Dengan sistem belajar Matematika Ajaib di jenjang kelas 1 inilah siswa-siswi sudah wajib sering diasah logikanya dan dilatih untuk mendapatkan pola yang ada dalam sebuah situasi sulit Matematika. Tanpa nalar dan mendapatkan polanya, maka kian sulit bagi murid sekolah dasar untuk mengerti dan menjadi jagoan Matematika di jenjang SD.

Melatih akal dan melatih menemukan pola Matematika akan betul-betul membahagiakan bagi siswa-siswi, terutamanya di jenjang kelas 1 SD, dalam memecahkan problem Matematika. Malahan melatih akal dan pola ini akan betul-betul berguna ketika murid-murid bertemu dengan soal kisah Matematika SD.

Oleh karena itu, sebelum mulai membiasakan belajar dengan logika dan pola murid sekolah dasar, saya memberikan pembelajaran dan pelatihan pada mereka perihal pelaksanaan berhitung TAKUKABA yang masuk akal dan berpola. Kebiasaan belajar Matematika Ajaib sungguh-sungguh gampang dipelajari siswa Sekolah Dasar Kelas Satu. Selain itu siswa di TK-B juga telah bisa mempelajari dan memahaminya.

Tetapi mengapa harus memakai cara Matematika Ajaib?
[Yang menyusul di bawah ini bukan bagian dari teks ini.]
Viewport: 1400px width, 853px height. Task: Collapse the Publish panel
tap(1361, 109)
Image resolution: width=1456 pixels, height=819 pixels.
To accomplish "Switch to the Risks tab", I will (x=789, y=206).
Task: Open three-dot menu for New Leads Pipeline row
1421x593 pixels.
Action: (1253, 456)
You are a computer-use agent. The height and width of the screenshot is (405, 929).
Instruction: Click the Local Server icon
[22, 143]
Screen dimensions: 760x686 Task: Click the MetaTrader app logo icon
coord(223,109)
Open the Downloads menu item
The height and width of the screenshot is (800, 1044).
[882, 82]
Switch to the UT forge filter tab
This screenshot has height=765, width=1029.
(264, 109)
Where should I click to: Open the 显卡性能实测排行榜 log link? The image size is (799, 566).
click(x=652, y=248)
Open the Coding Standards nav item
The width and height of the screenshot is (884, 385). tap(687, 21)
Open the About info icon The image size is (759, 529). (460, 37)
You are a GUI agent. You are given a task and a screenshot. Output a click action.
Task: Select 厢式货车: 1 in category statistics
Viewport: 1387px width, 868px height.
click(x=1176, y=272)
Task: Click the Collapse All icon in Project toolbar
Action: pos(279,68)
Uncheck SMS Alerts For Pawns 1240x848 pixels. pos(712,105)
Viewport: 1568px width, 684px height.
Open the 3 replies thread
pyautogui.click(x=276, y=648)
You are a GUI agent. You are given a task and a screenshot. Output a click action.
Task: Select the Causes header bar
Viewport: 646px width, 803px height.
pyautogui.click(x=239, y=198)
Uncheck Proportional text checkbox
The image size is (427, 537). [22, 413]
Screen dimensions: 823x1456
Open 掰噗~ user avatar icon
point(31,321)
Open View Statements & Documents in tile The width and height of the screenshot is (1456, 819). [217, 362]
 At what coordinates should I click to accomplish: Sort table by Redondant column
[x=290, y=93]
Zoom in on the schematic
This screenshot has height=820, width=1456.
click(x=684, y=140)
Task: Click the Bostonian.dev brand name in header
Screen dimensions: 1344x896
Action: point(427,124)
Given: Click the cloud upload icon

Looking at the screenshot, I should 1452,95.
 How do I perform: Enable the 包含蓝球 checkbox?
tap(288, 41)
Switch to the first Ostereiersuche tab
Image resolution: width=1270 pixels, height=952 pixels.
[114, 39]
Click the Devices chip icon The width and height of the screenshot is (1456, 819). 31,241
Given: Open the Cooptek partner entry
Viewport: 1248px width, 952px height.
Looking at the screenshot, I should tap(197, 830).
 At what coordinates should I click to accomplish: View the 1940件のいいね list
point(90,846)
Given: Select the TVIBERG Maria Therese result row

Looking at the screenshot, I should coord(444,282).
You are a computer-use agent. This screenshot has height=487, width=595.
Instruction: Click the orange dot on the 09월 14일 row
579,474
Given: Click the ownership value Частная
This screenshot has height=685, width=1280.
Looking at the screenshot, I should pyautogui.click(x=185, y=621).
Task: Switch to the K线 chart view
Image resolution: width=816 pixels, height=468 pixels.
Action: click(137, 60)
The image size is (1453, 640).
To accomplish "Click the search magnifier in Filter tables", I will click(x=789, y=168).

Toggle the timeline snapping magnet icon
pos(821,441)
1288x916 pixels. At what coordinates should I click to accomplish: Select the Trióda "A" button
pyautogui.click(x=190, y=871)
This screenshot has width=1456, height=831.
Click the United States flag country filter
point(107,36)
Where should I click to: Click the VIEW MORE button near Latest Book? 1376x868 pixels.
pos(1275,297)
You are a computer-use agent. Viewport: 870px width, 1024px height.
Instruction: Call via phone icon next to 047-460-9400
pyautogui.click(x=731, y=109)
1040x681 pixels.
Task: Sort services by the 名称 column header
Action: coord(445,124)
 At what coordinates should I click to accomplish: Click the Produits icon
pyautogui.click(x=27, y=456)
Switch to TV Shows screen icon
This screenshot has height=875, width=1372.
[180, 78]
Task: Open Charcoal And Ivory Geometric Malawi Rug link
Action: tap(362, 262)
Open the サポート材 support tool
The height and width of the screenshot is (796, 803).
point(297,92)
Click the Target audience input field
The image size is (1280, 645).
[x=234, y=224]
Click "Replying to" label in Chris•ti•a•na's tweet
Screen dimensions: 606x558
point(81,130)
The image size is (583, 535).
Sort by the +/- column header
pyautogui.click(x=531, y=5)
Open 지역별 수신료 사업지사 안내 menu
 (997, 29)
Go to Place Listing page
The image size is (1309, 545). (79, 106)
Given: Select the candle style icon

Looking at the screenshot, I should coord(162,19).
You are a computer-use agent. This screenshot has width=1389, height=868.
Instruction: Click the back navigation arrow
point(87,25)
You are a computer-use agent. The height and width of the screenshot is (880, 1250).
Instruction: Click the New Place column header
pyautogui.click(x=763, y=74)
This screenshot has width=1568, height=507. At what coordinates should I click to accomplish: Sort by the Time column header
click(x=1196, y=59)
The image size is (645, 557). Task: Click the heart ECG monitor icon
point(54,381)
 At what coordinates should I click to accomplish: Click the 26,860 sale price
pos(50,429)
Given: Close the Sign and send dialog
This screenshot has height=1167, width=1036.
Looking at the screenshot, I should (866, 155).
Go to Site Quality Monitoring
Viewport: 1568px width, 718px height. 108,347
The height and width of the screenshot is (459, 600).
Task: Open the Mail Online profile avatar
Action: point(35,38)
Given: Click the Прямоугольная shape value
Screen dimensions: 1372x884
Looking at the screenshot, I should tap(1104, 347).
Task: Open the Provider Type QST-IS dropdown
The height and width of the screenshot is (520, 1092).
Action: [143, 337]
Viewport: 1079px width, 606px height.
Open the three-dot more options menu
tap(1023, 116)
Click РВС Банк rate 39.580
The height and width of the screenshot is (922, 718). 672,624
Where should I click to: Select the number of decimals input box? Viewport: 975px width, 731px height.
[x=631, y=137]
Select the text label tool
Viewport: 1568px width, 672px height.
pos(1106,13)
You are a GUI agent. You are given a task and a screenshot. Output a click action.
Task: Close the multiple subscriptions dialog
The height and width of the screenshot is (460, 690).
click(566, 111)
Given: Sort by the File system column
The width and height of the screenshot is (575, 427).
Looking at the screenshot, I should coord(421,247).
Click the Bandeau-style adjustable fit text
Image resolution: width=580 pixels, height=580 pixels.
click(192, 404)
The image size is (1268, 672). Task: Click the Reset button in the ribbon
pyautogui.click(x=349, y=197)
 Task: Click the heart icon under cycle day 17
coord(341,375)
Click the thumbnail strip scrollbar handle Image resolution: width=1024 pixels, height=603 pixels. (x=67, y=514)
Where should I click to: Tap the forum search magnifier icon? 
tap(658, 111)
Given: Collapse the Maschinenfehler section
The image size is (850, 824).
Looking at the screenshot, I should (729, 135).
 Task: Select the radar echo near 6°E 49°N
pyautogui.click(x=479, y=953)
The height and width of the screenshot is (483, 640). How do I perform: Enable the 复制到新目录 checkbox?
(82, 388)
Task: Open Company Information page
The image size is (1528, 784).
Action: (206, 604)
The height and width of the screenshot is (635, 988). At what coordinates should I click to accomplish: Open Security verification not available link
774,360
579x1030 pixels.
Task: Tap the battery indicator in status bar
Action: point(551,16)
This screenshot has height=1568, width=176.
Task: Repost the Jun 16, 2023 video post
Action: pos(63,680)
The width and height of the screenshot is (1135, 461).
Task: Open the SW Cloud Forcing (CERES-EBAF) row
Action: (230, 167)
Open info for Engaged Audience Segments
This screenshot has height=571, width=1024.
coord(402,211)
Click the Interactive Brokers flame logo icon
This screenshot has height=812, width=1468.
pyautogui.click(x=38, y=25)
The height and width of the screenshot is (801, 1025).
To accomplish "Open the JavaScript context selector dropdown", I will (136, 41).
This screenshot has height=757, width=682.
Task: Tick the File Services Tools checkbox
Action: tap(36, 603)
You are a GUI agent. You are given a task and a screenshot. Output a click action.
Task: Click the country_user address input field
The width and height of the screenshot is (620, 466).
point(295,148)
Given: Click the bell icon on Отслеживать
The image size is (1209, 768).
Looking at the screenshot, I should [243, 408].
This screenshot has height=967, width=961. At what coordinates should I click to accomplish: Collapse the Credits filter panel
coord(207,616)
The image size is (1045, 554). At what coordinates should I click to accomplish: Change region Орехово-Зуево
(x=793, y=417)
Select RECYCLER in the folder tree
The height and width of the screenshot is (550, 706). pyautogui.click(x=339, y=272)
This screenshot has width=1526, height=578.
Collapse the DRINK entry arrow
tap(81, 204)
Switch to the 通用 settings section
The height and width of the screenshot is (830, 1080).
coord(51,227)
Alasan dan pembahasan lebih mendalam akan saya ulas ditulisan saya selanjutnya ya. Supaya Anda dan siswa tidak merasa bosan.

Namun, jikalau Anda mau segera ingin memahami seperti apa sistem Matematika Ajaib ini, silahkan klik tautan Matematika Ajaib berikut ini. Dan jangan ragu, bila ada info yang kurang paham, Anda bisa langsung bertanya dan mendiskusikannya melewati HP 0838.5735.4647

Selamat berkarya. Bersamai murid Anda agar tetap menyukai dan menguasai Matematika SD Matematika Kelas 6 SD Semester 2.